I cannot see how this formula for the minimum polynomial in $L[x]$ is derived ...

Can someone please explain how Lovett derives the above expression for $m_{ \alpha , \mathbb{Q} } (x)$ ... ... ?Hope someone can help ... ...

Peter

*** EDIT ***Just noted that earlier in the example we have that $\alpha = \sqrt{2} + \sqrt{3}$ is a root of

$p(x) = x^4 - 10 x^2 + 1$

which factors (in one case of two possibilities) as follows:

$p(x) = (x^2 + cx - 1) (x^2 + dx - 1)$

and this solves to $(c,d) = \pm ( 2 \sqrt{2}, - 2 \sqrt{2} )$

... but how and why we can move from a field in which we have $\sqrt{2}$ and $\sqrt{3}$ to one in which we only have $\sqrt{2}$ ... ... I am not sure ... seems a bit slick ... ...

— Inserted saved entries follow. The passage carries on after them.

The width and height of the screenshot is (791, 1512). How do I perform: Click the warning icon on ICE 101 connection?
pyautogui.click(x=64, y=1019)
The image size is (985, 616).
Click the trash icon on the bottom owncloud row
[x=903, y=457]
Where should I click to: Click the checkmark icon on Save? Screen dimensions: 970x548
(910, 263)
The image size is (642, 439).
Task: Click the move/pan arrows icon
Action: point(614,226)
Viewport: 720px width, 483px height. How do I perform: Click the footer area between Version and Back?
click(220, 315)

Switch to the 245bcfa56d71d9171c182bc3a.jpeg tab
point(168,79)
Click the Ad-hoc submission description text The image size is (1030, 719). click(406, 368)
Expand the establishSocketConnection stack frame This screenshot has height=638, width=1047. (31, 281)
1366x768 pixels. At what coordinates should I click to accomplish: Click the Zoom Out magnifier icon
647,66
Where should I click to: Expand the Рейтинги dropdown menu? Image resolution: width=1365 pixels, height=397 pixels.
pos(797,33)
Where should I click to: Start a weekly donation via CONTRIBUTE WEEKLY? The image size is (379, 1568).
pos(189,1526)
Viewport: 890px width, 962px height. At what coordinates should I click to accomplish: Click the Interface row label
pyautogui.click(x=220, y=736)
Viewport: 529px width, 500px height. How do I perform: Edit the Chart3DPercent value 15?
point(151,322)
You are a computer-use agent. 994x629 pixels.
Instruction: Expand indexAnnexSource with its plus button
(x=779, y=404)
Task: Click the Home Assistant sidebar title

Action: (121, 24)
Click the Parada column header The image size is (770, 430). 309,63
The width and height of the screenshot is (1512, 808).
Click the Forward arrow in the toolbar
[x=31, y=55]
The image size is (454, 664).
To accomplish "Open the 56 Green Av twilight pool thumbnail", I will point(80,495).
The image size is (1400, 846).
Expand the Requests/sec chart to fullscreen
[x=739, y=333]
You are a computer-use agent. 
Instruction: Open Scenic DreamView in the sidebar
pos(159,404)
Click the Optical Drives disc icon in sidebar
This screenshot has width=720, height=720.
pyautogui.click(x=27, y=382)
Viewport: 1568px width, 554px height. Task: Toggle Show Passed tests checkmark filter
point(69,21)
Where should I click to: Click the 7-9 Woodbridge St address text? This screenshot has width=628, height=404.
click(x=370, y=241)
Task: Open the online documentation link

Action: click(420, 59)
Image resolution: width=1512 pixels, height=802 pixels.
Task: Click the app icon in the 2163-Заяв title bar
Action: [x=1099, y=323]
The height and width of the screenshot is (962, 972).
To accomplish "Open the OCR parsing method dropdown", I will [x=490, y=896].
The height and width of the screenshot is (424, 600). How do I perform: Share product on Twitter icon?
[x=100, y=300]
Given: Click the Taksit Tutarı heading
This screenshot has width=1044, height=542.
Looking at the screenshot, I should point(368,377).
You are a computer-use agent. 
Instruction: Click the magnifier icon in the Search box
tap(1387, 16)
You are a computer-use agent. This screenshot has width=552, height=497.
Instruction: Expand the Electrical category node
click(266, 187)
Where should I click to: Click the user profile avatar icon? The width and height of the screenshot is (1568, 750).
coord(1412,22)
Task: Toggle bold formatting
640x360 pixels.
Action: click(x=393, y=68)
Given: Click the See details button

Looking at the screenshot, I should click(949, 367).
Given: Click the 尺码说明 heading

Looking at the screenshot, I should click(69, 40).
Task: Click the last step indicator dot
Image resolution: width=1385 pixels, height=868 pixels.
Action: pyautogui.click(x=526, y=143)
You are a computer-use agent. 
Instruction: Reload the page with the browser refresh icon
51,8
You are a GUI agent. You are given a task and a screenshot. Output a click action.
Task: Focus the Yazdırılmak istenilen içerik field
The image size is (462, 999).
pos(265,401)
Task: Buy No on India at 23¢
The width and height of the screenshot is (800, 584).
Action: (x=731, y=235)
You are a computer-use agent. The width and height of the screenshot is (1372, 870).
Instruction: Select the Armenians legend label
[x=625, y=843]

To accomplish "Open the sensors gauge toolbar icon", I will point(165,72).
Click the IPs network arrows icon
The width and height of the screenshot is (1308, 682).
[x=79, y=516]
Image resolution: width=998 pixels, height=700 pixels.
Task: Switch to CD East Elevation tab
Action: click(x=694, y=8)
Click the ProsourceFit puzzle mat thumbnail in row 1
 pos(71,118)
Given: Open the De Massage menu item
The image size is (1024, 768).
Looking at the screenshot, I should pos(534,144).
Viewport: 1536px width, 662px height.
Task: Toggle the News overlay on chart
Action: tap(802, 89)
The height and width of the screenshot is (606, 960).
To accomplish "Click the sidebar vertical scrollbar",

... indeed I certainly don't follow Lovett's next step which is to say" ... ... Hence, $\alpha$ is a root of one of those two quadratics. By direct observation, we find that

$m_{ \alpha , L } (x) = ( x^2 - 2 \sqrt{2} x - 1)$ ... "Can someone please explain what is going on here ... ... in particular, why must $\alpha$ be a root of one of those two quadratics?

Peter

 

[fresh_42]

For the minimal polynomial of $\alpha$ over $\mathbb{Q}$ we have
$$
m_{\alpha,\mathbb{Q}}(x)=x^4-10x^2+1=p(x)=(x^2+ax+1)(x^2+bx+1) \textrm{ or } = (x^2+cx-1)(x^2+dx-1)
$$
in a potential splitting field. From this, the only solutions are $(a,b) \in \{\pm 2\sqrt{3}\, , \,\mp 2\sqrt{3}\}$ and $(c,d) \in \{\pm 2\sqrt{2}\, , \,\mp 2\sqrt{2}\}$.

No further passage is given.